*To be done*. Retype every line of the listing below without any changes, and leave out the pictures.

* begin Records provided *

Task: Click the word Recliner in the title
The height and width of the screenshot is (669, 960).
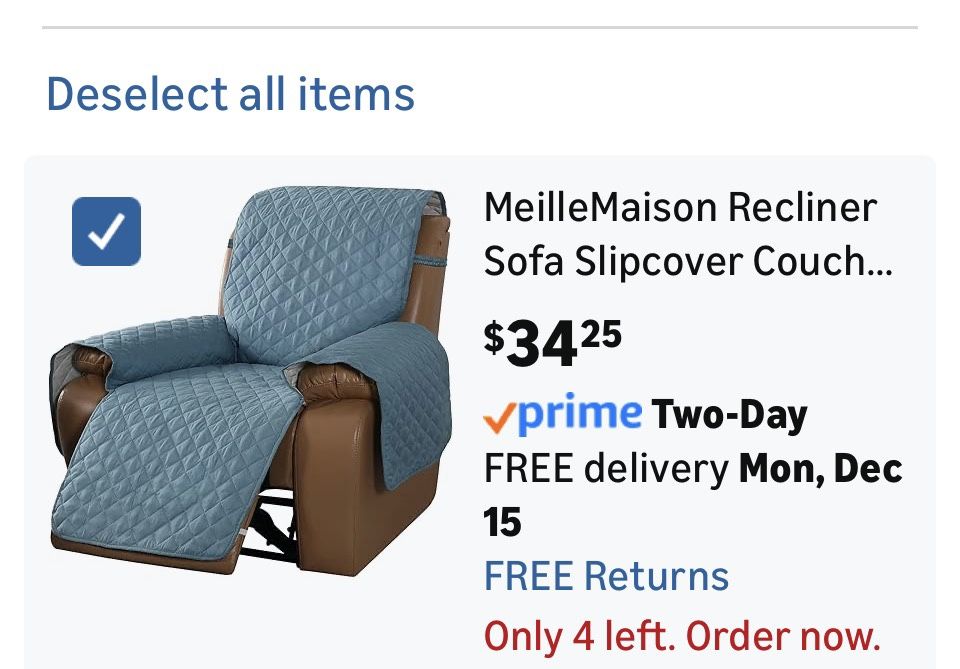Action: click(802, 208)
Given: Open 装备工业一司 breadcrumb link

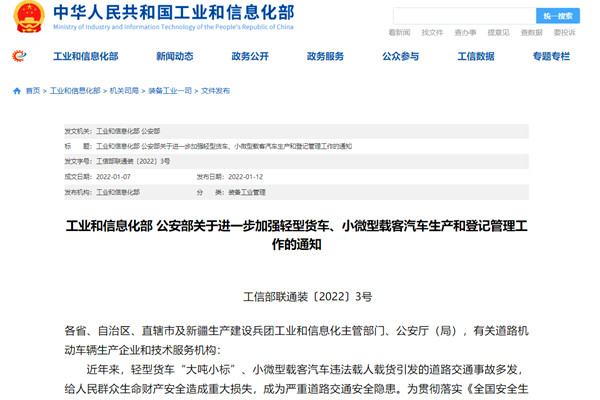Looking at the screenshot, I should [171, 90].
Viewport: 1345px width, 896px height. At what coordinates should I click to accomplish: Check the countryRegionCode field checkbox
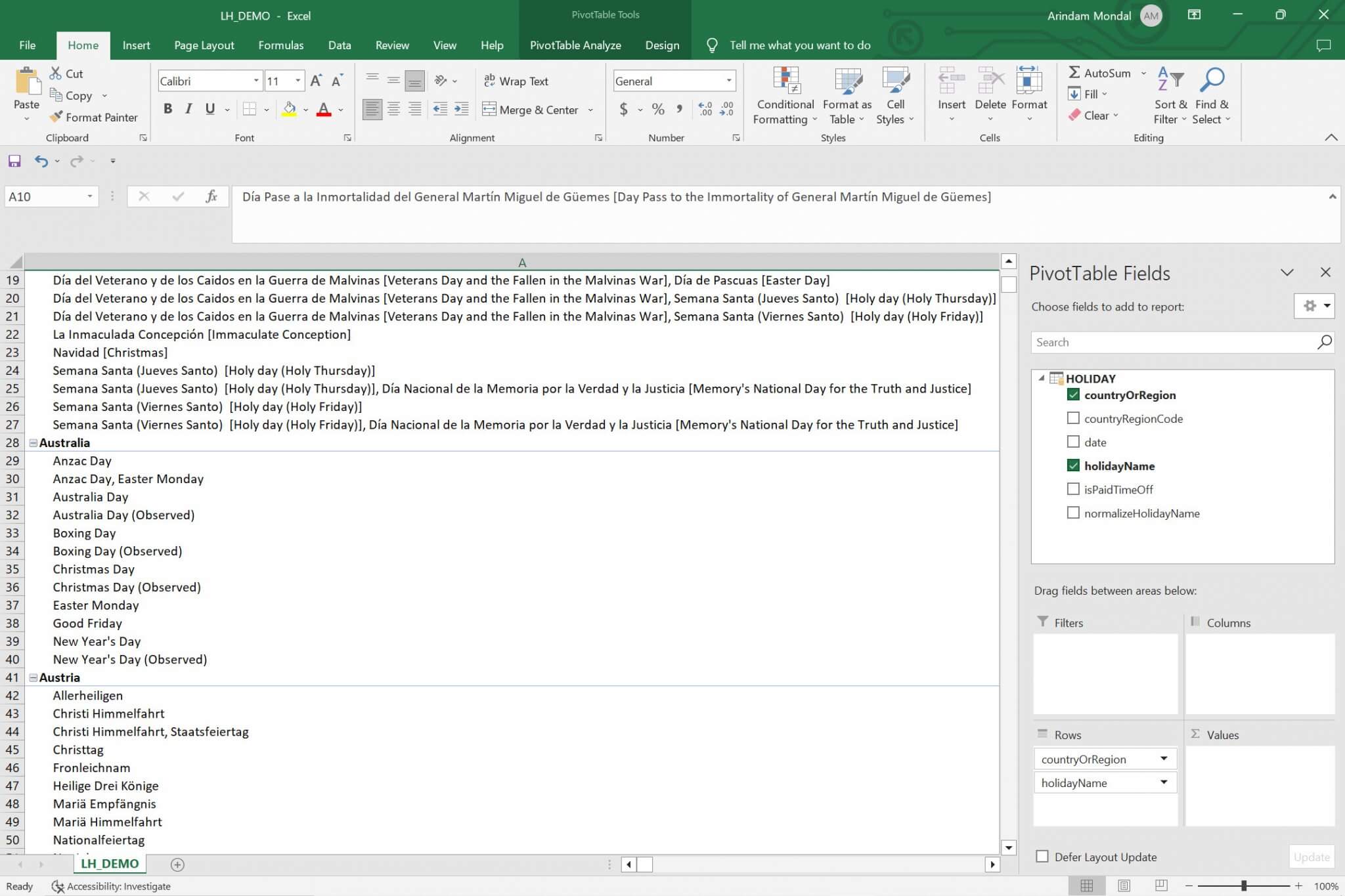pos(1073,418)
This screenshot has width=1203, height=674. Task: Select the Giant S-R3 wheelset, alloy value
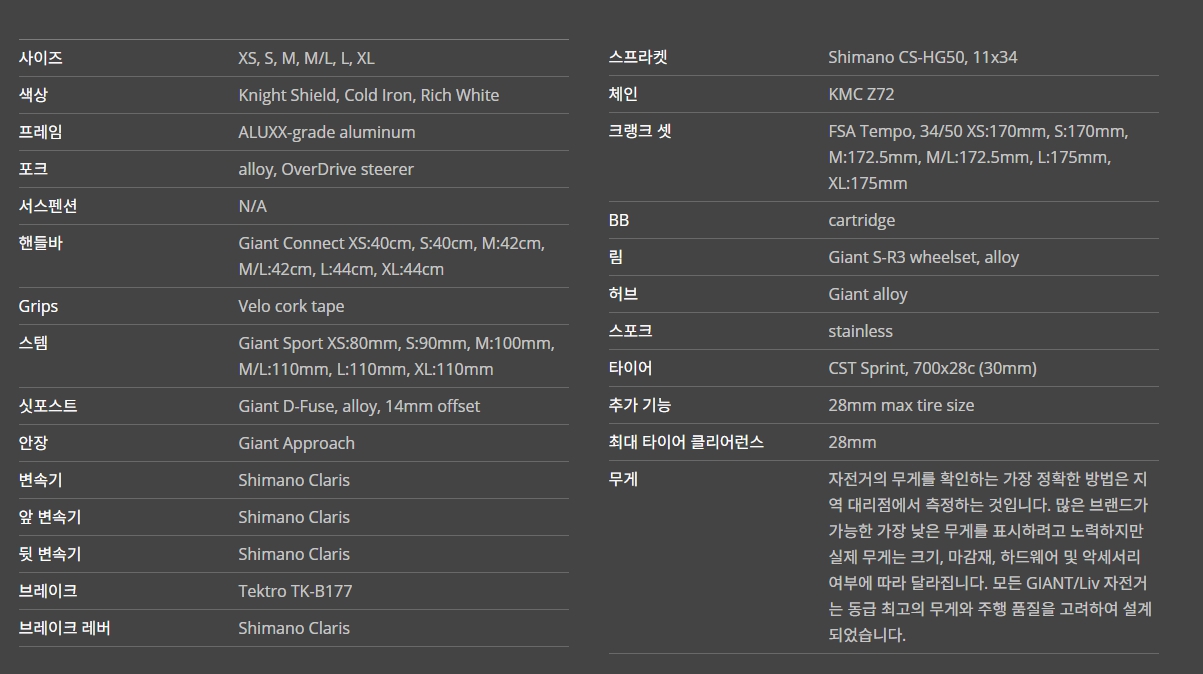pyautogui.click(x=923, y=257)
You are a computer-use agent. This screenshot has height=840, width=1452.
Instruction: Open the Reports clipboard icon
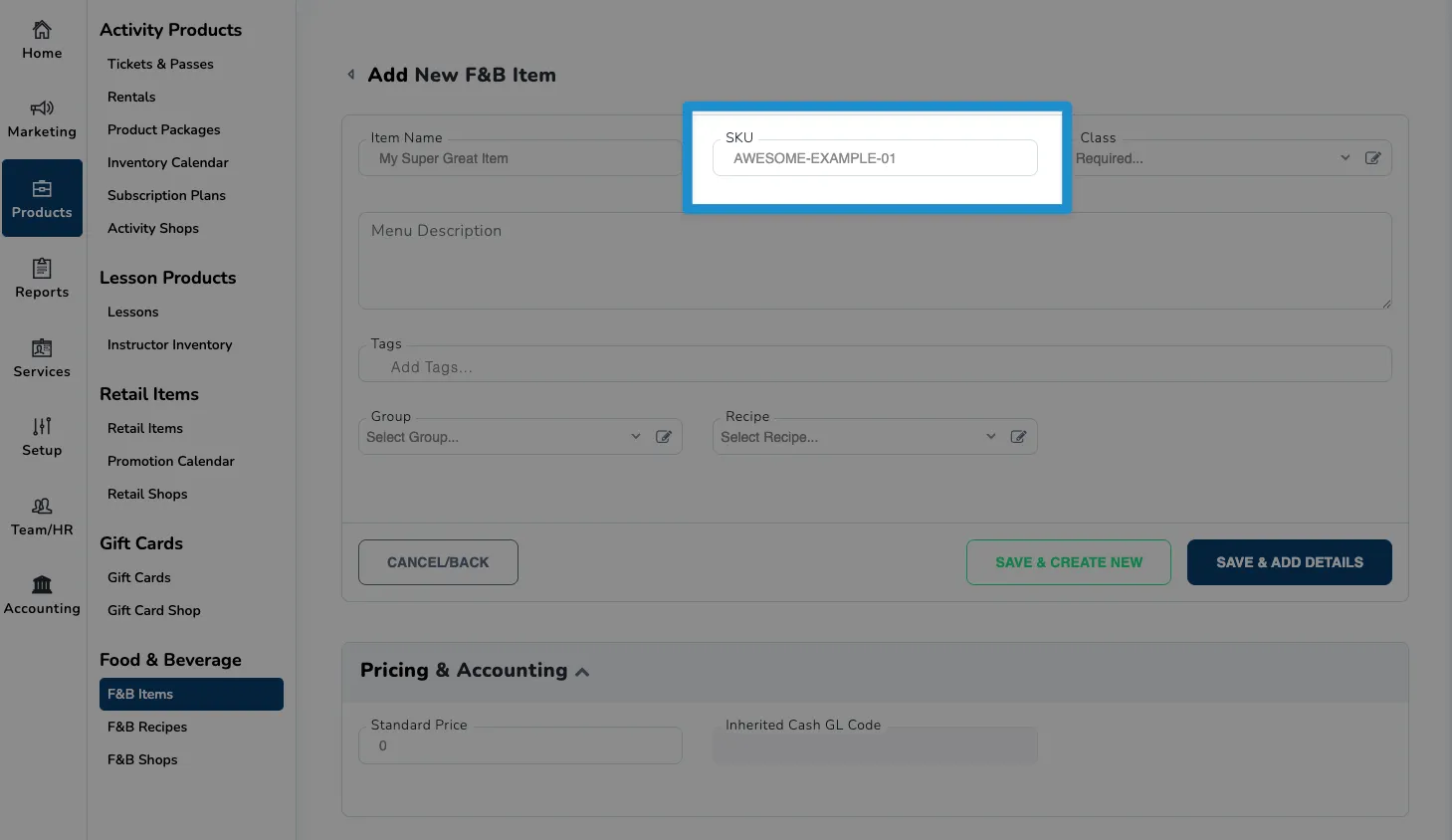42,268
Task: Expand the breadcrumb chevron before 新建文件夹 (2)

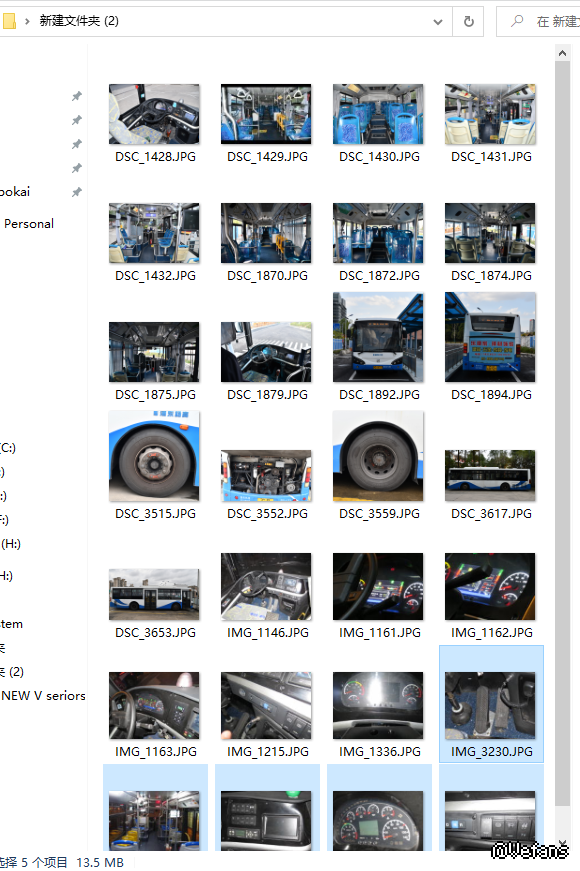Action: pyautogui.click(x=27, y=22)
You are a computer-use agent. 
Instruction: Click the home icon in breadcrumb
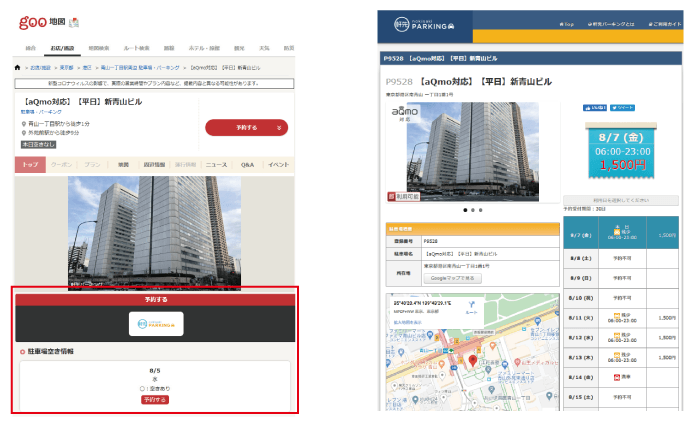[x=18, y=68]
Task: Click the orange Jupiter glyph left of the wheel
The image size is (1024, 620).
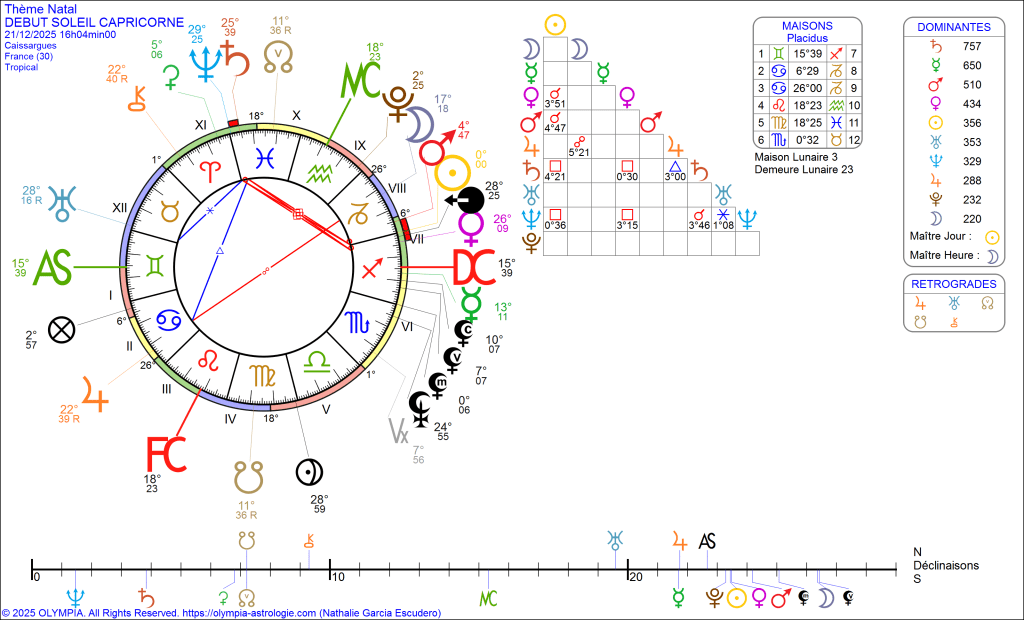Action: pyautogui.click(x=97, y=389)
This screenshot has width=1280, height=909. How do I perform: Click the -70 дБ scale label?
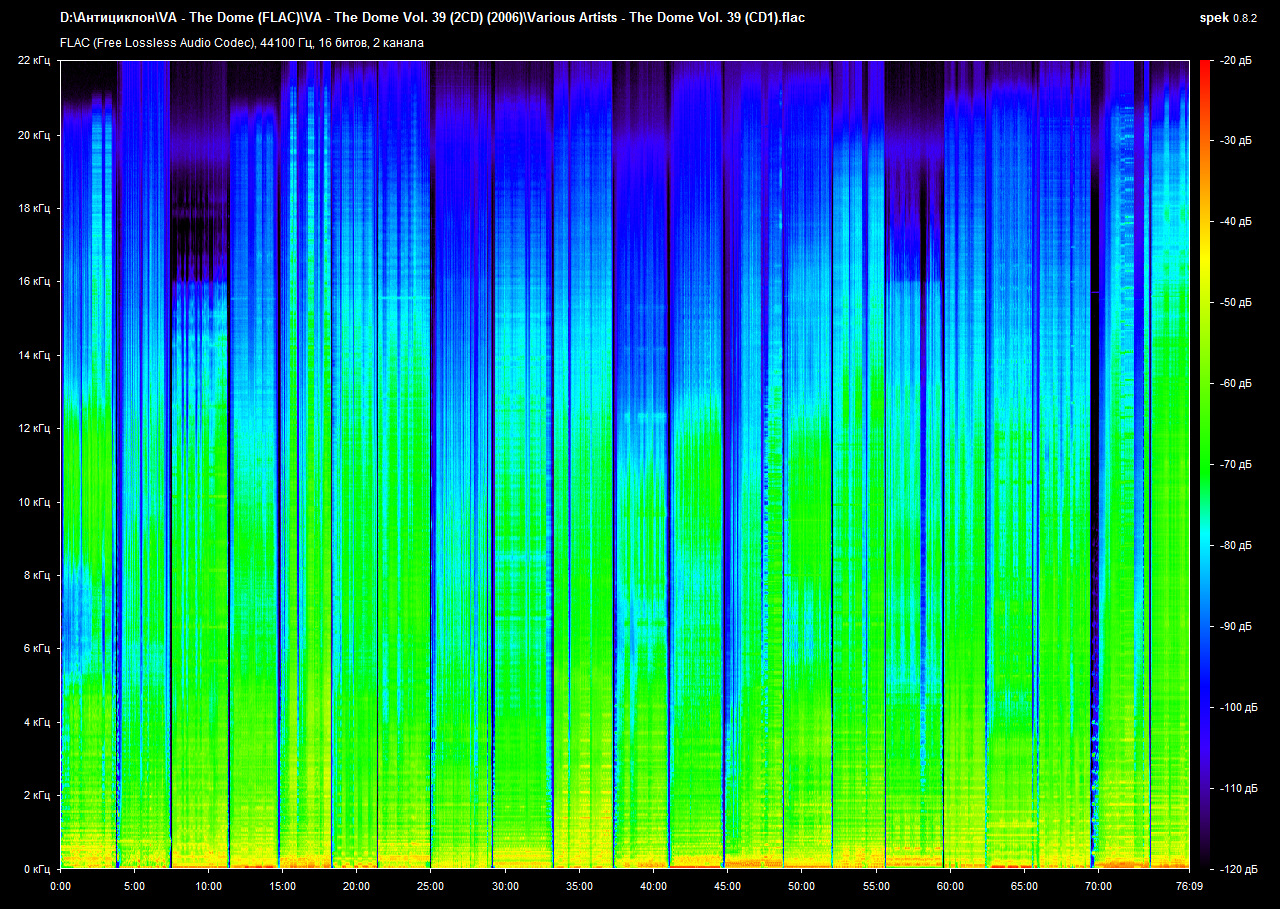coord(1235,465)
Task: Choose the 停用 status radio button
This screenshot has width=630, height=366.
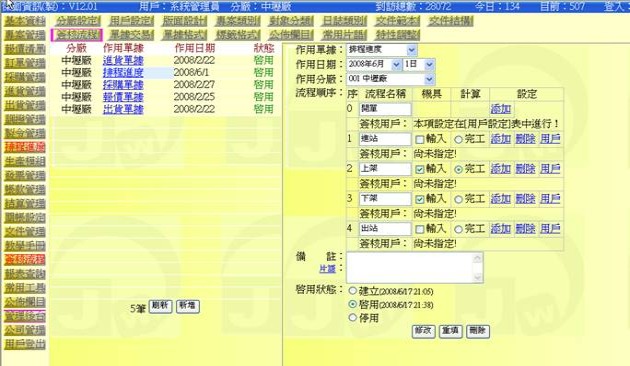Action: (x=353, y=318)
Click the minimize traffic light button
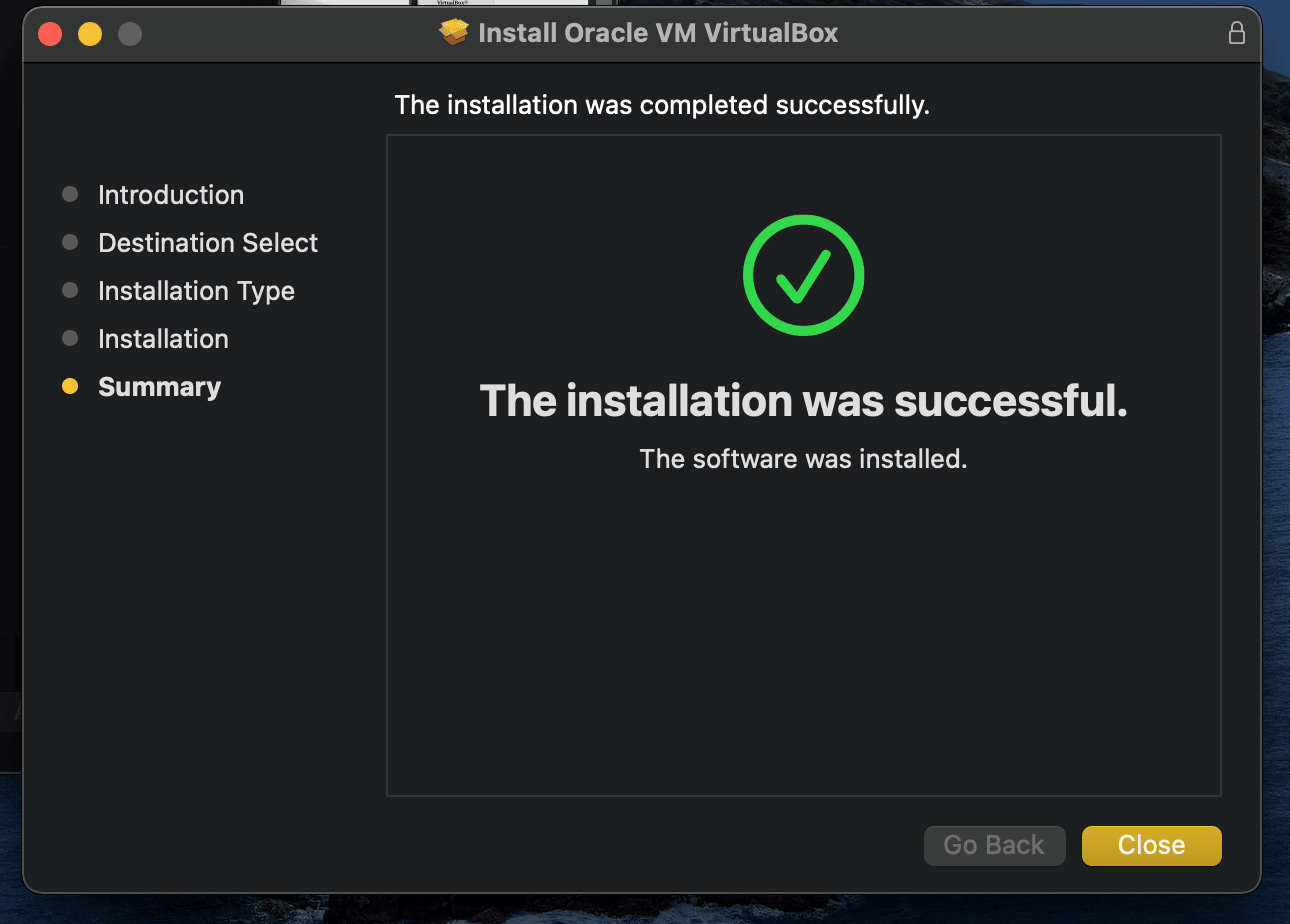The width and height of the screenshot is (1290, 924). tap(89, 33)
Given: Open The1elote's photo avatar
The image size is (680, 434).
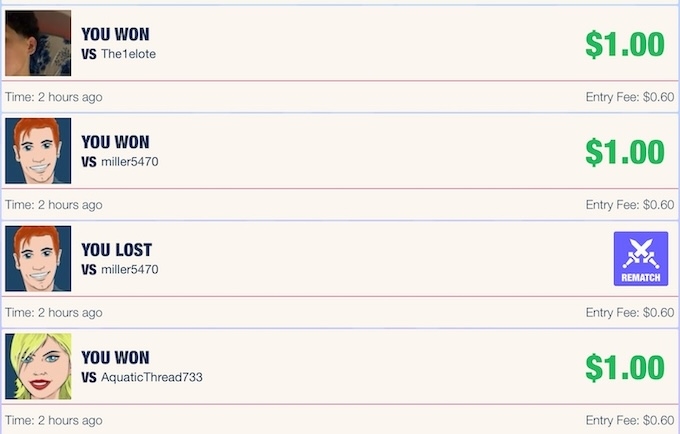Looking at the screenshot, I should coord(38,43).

* end Records provided *

*Answer to this exercise*.
Task: Click the word Recliner in the title
The height and width of the screenshot is (669, 960).
Action: click(802, 208)
Given: Open 装备工业一司 breadcrumb link

Looking at the screenshot, I should [171, 90].
Viewport: 1345px width, 896px height. At what coordinates should I click to accomplish: Check the countryRegionCode field checkbox
pos(1073,418)
This screenshot has width=1203, height=674. Task: Select the Giant S-R3 wheelset, alloy value
pyautogui.click(x=923, y=257)
You are a computer-use agent. This screenshot has height=840, width=1452.
Instruction: Open the Reports clipboard icon
42,268
Task: Expand the breadcrumb chevron before 新建文件夹 (2)

Action: pyautogui.click(x=27, y=22)
You are a computer-use agent. 
Instruction: Click the home icon in breadcrumb
[x=18, y=68]
Task: Click the orange Jupiter glyph left of the wheel
The image size is (1024, 620).
Action: pyautogui.click(x=97, y=389)
This screenshot has width=1280, height=909. How do I perform: Click the -70 дБ scale label?
coord(1235,465)
Task: Choose the 停用 status radio button
This screenshot has width=630, height=366.
Action: (x=353, y=318)
Click the minimize traffic light button
The width and height of the screenshot is (1290, 924). tap(89, 33)
Given: Open The1elote's photo avatar
The image size is (680, 434).
Looking at the screenshot, I should coord(38,43).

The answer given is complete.